Tampoco es antojadiza la mención de esta droga cuando los vecinos de barrio San Lorenzo en nota relacionada con la injusta muerte del panadero, hablaron de ella. “Lo mataron porque vendía pan en lugar de “paco”, dijeron.
Además, eso de vivir drogado hace al estilo de vida de “Kukino”. La confirmación de su adicción al “paco” nos llegó por boca de una de sus víctimas.
“Kukino”, hoy de 19 años de edad, también era buscado por su presunta responsabilidad en un asalto a mano armada cometido días atrás en esa jurisdicción, pero ya en la adolescencia había caído una y otra vez, siempre en relación a serios delitos contra la propiedad y las personas.
Hoy como ayer el muchacho “que no puede sostener la mirada” ataca sin medir consecuencias, ni para él ni para sus víctimas. Se dice que “Kukino” obnubilado o exaltado tanto puede atacar a quien vive en la casa vecina a la suya como hacerse del arma de un policía.
Nublado total
Precisamente, la captura practicada por la Agrupación de Unidades Especiales, trajo a la memoria de los agentes el asalto del que fue víctima uno de ellos. “Kukino” apoyó el filo de la navaja en la garganta de un policía y lo despojó del arma reglamentaria.
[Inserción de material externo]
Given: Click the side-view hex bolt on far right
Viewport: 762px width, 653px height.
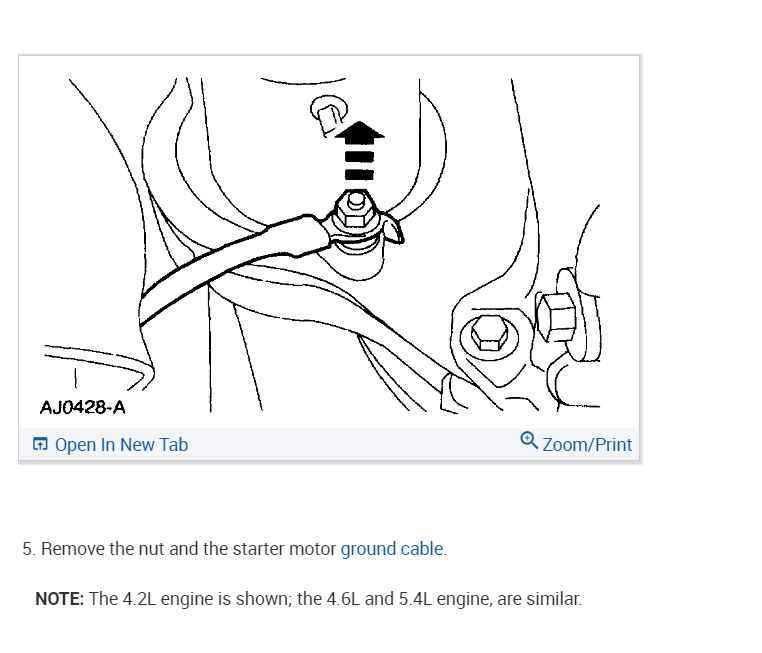Looking at the screenshot, I should (x=556, y=316).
Esa pistola reglamentaria policial fue la misma que empuñó el muchachito que entonces tenía 17 años para perpetrar numerosos asaltos y otros graves delitos durante una larga temporada, pero con la mente oscurecida por el consumo -de paco dijo quien lo señaló- se sentó en el cordón de la vereda y enseñó el arma a sus vecinos, también exhibió la credencial de la víctima.
En aquel entonces, el muchacho que ahora está preso por el incidente armado que el 8 de abril dejó en Chalet el saldo de un joven muerto, además de dos heridos, recuperó rápidamente la libertad, pero la pistola y la credencial fueron devueltas a la repartición policial.
A los 17 años “Kukino” fue encontrado en posesión de la pistola que robó, navaja mediante, a un agente de Investigaciones. Con la misma inconsciencia que lo llevó a cometer ese delito, habría de ponerse en evidencia, bajo efectos de la droga, al vanagloriarse por semejante hazaña ante propios y extraños.